All five of the UK’s mine warfare vessels based in the Middle East put to sea for the large-scale combined Mine Countermeasures Exercise: HM Ships Bangor, Penzance, Middleton and Chiddingfold, plus RFA Lyme Bay which serves as a command/supply/depot ship for British and Allied minehunters.

Like the Royal Navy, the Americans maintain a permanent force in Bahrain ready to respond should anyone try to mine the three main ‘choke points’ for shipping in the region – Suez, the Strait of Hormuz, gateway to the Gulf, and the Bab el Mandeb at the foot of the Red Sea – particularly as two fifths of the world energy needs are met by the natural reserves of the Gulf.

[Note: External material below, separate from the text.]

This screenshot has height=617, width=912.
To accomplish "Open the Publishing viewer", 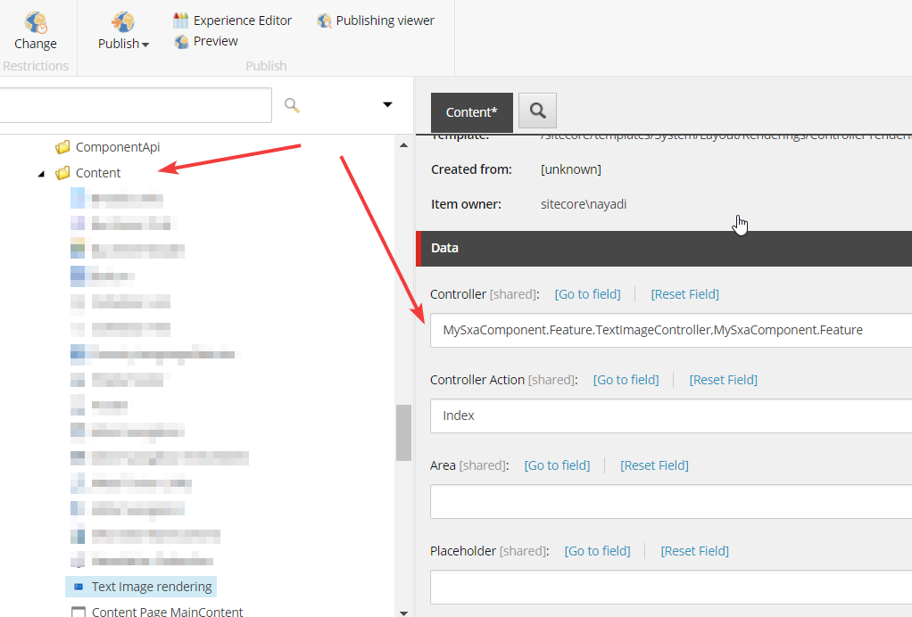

The US Navy committed three of its minehunters – USS Devastator, Gladiator and Dextrous, which are similar to our Hunts in ability (even down to the Seafox submersibles used by both to detect and destroy mines), but considerably larger and fitted with wooden decks.

They also detached a unit of giant MH53 Sea Dragon helicopters (seven tonnes heavier and 20ft longer than Royal Navy Merlins), unique in the western world as ‘flying minesweepers’; they can trail a cutting wire through the ocean to cut mines from their tethers, before divers out to neutralise the devices.

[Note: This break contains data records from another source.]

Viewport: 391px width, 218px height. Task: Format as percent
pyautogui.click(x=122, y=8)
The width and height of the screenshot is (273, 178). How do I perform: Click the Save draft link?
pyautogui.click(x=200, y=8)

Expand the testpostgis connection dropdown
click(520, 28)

Despite the common aim and some common kit, the two navies still need to run regular combined exercises to ensure the sum is greater than the individual parts.

Cdr David Morgan, Commander of all RN mine warfare forces east of Suez, directing operations with his staff from Lyme Bay said:

“MCMEX 17-1 is one of several annual joint exercises which allow the coalition forces stationed in the Gulf to hone our skills and be able to respond to any mine threats.

By continually training together the MCM component of the Combined Maritime Forces can help to safeguard the free flow of commerce in and out of the Gulf.”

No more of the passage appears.